■ **本文**
もちろん四文字以上の故事成語も存在します。
物語の時代は古いもので2800年以上前。
春秋戦国時代の論語までさかのぼります。

四字熟語と重なる部分もありますが、
故事成語であるという判断基準は
「ストーリーがあるかないか」です。

故事成語は「濃縮かつ洗練」


故事成語は、自分の気持ちや考えを
言葉では簡潔に表せないときに役立ちます。
由来を話せば2000文字はゆうに超える、
長い物語をたった四文字で表した芸術です。

人生の中で出逢う多くの経験を濃縮し、
洗練されて故事成語は世に出ました。

***

日本で故事成語を会話に入れると、

「わざわざ難しい言葉を使わなくても…」
「頭の良さを自慢するようで嫌味に思われるかも…」

という印象を持つ人もいるかもしれません。

しかし中国では小学生の頃から
たくさんの故事成語を学びます。
大人になって、故事成語を
知らない人のほうが少数という感覚なのでしょう。
子供向け絵本にも故事成語が使われています。

「成语故事」と検索すると、中国語の
子供向けの動画がたくさん出てくるので
興味がある方は調べてみてくださいね。

***

今回は私が特に「濃縮かつ洗練」を感じた
故事成語を5つ選びました。

■ **課題 1**
故事成語についての本文から、「もちろん四文字以上の故事成語も存在します。」から「言葉では簡潔に表せないときに役立ちます。」までの部分をそのまま書き出してください。
■ **課題 2**
故事成語についての本文で、かぎかっこ「」に囲まれている語句をすべて挙げてください。同じ語句は一度だけ書いてください。
■ **課題 3**
故事成語についての本文を、最後の文の後から書き継いでください。

■ **生データ**
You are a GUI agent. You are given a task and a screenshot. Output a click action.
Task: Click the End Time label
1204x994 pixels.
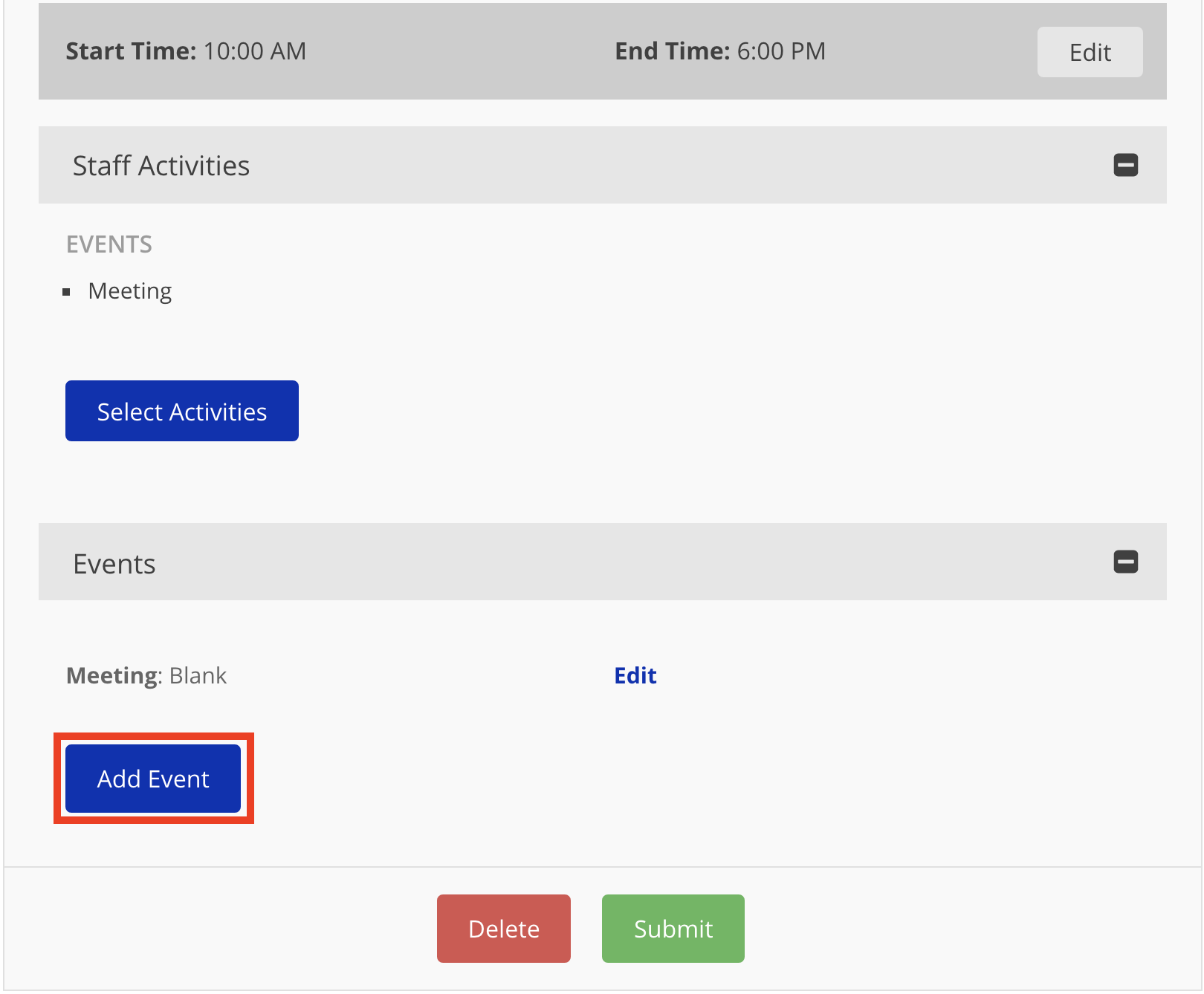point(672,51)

--

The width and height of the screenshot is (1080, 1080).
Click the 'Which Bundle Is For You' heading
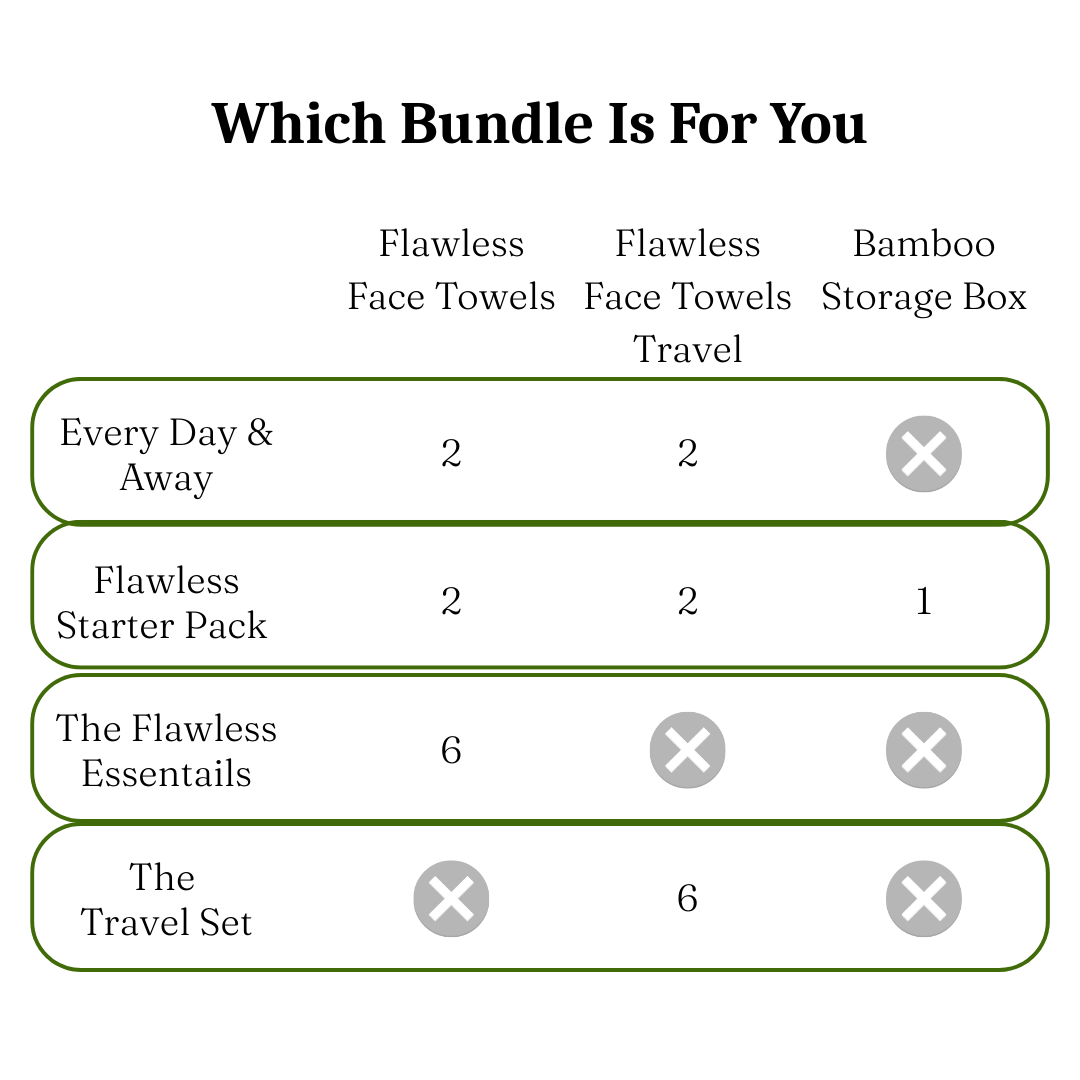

==

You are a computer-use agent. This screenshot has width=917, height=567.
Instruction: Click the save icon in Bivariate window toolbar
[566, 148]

■ **出力結果 1**
もちろん四文字以上の故事成語も存在します。
物語の時代は古いもので2800年以上前。
春秋戦国時代の論語までさかのぼります。

四字熟語と重なる部分もありますが、
故事成語であるという判断基準は
「ストーリーがあるかないか」です。

故事成語は「濃縮かつ洗練」


故事成語は、自分の気持ちや考えを
言葉では簡潔に表せないときに役立ちます。

■ **出力結果 2**
ストーリーがあるかないか
濃縮かつ洗練
わざわざ難しい言葉を使わなくても…
頭の良さを自慢するようで嫌味に思われるかも…
成语故事

■ **出力結果 3**
日本に影響を与えたもの、
時代の移り変わりで意味が変化したもの、
日本では知られていないもの、
などを紹介していきます。


神ワザを持つ人に出逢ったら【庖丁解牛】ほうていかいぎゅう

庖丁解牛…
料理人が牛を捌く様子。
その人の技が神技の域に達しているという意味。

文字から気づいた人もいるかもしれませんが、
「包丁」の元になった言葉です。

紀元前400年頃の戦国時代に、
名料理人の庖丁が恵王の前で牛をさばいて見せました。
その鮮やかなさばきは、まるで踊りのようで
牛は死んだことも知らないほどです。

庖丁は牛をさばいて3年経つ頃には、
牛の骨や筋が見えるようになったと言います。
刀を牛の筋や骨の隙間に入れるので、
牛は苦痛を感じないのです。


ふつうの料理人は月に一度刀を替えます。
腕ききでも年に一度は替えますが、
庖丁の刀は19年使っていても新品同様でした。

この話は「荘子」の一説です。
庖丁は技術を超えた「道」の境地だと説きます。
能力を身につけようと努力するのもよいが、
自然に身をゆだねて心で見るという未知の感覚です。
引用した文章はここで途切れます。